**Goal of the exercise:** Where the word "agent" appears in a line of the entries below, count that line and give the total alone.

**The data:**
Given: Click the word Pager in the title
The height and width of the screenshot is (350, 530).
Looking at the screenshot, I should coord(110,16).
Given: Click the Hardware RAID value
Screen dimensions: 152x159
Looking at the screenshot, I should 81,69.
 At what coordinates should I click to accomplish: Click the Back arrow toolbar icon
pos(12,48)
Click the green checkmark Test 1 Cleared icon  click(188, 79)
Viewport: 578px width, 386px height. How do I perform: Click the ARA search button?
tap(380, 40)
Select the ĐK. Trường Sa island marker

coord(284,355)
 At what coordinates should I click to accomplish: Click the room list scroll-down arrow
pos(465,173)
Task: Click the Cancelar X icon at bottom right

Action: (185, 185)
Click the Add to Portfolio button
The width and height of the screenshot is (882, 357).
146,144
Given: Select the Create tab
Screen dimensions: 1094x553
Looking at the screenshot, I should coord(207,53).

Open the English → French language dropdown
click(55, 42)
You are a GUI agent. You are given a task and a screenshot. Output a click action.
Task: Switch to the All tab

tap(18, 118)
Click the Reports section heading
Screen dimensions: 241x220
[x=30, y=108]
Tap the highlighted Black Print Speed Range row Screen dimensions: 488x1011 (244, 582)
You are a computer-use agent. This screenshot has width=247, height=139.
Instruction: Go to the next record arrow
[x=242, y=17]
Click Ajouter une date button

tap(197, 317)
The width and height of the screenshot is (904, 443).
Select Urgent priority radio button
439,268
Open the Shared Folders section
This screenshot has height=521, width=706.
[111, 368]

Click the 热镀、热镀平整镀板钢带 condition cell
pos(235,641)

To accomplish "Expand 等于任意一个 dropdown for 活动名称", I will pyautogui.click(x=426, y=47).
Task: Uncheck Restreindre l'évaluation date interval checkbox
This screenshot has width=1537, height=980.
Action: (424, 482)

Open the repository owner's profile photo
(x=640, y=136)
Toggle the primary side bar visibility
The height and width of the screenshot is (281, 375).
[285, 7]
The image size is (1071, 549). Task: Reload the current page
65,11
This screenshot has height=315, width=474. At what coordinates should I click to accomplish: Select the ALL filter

**Exercise result:** 2